German officials disobeyed orders to abstain in a vote about renewing the licence of a controversial weedkiller linked to cancer, according to a Berlin minister. A World Health Organization study found it was "probably carcinogenic" but later studies have disagreed. "I declared clearly to colleague (Christian) Schmidt that I do not agree with an extension of the renewal of glyphosate", she said.
Divisions over its use meant that only an 18-month extension was agreed, which was due to expire in December.
Schmidt, whose Christian Social Union is the sister party to Chancellor Angela Merkel's Christian Democratic Union, told the Rheinische Post that Germany had voted for the agreement because of conditions that will "strengthen the role of biodiversity and animal protection".
Environmental campaigners have criticised the outcome.
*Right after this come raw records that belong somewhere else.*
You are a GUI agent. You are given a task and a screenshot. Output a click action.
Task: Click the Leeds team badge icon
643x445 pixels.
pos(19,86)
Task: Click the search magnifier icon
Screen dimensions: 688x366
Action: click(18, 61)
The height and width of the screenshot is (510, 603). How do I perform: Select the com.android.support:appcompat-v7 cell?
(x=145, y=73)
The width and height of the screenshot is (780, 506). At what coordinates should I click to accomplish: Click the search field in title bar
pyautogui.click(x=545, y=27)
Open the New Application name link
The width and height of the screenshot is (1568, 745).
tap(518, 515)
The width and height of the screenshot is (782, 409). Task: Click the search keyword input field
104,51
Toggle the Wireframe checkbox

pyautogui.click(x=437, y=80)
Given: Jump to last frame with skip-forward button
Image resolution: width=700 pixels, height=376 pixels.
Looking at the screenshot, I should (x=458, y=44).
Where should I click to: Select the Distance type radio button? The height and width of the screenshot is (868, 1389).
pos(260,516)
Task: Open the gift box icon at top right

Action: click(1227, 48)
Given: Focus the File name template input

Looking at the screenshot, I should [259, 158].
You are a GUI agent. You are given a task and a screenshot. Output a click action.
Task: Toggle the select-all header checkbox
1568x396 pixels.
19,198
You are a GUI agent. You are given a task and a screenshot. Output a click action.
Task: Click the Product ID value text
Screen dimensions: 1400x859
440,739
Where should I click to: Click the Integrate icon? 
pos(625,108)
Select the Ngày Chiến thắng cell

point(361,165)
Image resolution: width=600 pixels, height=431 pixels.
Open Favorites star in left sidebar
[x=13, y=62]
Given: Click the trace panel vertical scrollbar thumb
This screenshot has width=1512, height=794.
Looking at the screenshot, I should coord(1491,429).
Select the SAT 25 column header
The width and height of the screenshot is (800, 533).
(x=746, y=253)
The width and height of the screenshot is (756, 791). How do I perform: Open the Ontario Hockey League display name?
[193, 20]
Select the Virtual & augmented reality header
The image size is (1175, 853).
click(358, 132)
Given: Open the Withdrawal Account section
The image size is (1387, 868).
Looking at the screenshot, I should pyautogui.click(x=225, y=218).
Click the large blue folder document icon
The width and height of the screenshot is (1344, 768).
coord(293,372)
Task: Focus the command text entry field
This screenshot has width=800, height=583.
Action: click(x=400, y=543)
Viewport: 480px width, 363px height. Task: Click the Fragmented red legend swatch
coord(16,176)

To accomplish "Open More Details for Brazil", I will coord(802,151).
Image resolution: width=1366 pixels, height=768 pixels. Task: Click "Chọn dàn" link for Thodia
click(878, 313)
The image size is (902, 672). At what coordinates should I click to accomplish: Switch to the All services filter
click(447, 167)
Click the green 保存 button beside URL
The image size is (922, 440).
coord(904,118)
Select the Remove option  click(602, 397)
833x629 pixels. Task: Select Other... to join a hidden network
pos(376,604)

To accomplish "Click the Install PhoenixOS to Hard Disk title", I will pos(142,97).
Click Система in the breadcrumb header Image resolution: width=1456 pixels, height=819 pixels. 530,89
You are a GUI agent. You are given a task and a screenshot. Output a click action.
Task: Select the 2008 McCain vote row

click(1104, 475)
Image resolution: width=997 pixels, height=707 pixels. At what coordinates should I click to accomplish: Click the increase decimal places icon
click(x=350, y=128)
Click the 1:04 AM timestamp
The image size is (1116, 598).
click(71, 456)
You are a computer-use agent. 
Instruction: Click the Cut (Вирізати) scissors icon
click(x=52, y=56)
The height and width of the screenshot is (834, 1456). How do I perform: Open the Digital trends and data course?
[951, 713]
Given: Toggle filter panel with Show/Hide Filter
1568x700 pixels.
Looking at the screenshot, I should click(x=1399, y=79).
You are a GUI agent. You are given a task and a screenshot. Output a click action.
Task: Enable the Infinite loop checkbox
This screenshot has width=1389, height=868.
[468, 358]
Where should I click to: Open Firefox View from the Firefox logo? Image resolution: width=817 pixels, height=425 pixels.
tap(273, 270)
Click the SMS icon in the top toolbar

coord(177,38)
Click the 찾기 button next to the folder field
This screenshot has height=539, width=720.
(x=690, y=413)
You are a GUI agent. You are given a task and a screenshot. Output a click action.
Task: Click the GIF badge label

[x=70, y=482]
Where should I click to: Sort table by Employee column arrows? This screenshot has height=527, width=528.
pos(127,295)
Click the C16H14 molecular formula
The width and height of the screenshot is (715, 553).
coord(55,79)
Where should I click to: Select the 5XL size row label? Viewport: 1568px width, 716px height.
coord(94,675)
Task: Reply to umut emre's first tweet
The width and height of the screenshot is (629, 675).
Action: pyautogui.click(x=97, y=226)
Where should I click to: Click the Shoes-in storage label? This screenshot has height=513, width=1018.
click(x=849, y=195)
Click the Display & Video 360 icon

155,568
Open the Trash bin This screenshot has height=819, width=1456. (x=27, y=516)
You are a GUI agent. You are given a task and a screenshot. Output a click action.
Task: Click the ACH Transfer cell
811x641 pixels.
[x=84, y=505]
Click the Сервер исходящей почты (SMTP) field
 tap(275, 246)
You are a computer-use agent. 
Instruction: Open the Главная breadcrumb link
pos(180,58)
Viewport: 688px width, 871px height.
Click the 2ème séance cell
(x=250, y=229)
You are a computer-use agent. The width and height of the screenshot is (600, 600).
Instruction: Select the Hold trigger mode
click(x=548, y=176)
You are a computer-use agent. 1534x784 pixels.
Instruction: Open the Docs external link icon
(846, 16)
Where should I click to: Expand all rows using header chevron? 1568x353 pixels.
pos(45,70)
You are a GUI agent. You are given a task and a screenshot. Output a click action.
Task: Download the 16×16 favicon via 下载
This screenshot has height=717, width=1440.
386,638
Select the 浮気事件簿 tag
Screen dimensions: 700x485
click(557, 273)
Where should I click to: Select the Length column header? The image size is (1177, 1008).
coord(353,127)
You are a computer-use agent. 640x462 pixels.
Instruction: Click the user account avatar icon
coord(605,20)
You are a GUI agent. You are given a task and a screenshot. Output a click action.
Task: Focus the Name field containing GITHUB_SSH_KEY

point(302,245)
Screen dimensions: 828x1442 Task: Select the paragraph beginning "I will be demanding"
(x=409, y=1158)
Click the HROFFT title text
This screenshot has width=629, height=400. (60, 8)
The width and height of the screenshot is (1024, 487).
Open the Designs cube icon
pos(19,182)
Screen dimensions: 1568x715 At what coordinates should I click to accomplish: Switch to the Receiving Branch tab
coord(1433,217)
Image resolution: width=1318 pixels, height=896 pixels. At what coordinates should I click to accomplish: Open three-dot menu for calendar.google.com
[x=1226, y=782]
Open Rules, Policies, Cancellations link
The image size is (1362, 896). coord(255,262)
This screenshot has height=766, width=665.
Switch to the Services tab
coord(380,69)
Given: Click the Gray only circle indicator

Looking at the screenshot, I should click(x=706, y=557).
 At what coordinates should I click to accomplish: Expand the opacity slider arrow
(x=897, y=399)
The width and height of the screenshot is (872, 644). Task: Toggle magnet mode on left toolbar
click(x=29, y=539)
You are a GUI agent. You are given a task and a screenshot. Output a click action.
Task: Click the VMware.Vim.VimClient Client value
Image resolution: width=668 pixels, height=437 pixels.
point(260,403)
German chemical firm Bayer had been hoping for a 15-year extension rather than five, with Monsanto insisting that it met the required standards.
The decision marks a disappointment for the French government, which pushed unsuccessfully for only a three-year licence following widespread concern in the country over the chemical's health impact.
Banning glyphosate outright would have shaken Europe's agriculture sector, since it is so widely used. The European Commission and most governments have chosen to ignore the warnings of independent scientists, the demands of the European Parliament and the petition signed by more than one million people calling for a glyphosate ban.
Activists point to a 2015 study by the World Health Organisation's (WHO) International Agency for Research on Cancer that concluded it was "probably carcinogenic".
The decision makes renewal more hard for the product, which the World Health Organization (WHO) has said causes cancer.
The European Commission will now issue a formal renewal of the licence for glyphosate in the EU.